By and  on October 17, 2007

The boom times have passed for many Florida retailers, who face daunting challenges — from hurricanes to a steep housing slump.

"The Florida market was one of the hottest, so the wilder the party, the worse the hangover," said Per Berglund, senior economist at Moody's, noting that Florida and California have had the most dramatic declines in real estate. "These problems will continue to trickle down to retailers into 2008, which will be a tough year."

Retailers, who are also beset by rising insurance rates and property taxes as well as lackluster consumer spending, range from Stein Mart, with 46 stores in the Sunshine State, to Dolores Vaccarelli, the owner of a single boutique.

"Florida continues to be difficult, with a sales decline relative to the rest of the country," said Michael Fisher, who departed in August as chief executive officer of Jacksonville-based Stein Mart, which has a total of 271 stores in 30 states. "While the company's comparable-store sales have declined between 1 and 2 percent per quarter in 2007, the decline in Florida's comparable-store sales has been triple that.''

After four years of solid growth, Vaccarelli, owner of LaModa Boutique, a better-to-bridge women's specialty store in Satellite Beach, noticed a downturn in October 2006, and sales have fallen 20 percent since then.
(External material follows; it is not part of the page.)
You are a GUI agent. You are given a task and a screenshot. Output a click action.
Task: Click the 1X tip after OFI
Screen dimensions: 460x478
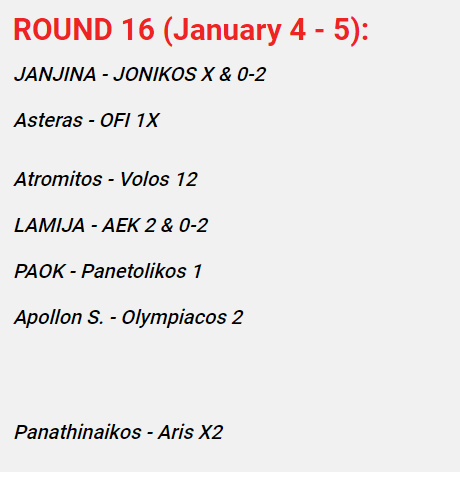(147, 120)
"Real estate is huge, and trickles down,'' said Vaccarelli, also a principal with Vaccarelli & Assoc., a contemporary wholesale showroom at AmericasMart in Atlanta. "Florida is now everybody from mortgage brokers to construction workers and real estate agents are feeling it."

The slump in Florida home sales began in mid-2005 and has continued with monthly year-over-year declines in double digits — as much as 47 percent in some areas, according to the Florida Association of Realtors. Nationally, sales of existing homes dropped 4.3 percent in August to an annual pace of 5.5 million, which is the slowest in five years.

The Florida Association of Realtors reported existing single-family home sales in August fell 26 percent statewide compared with the same period last year, and 28 percent year-to-date. Condominium sales were down 25 percent versus a year ago, and 27 percent year-to-date. Median home prices dipped 6 percent in August, to $231,000 from $246,800 the previous year, and 4 percent for the year.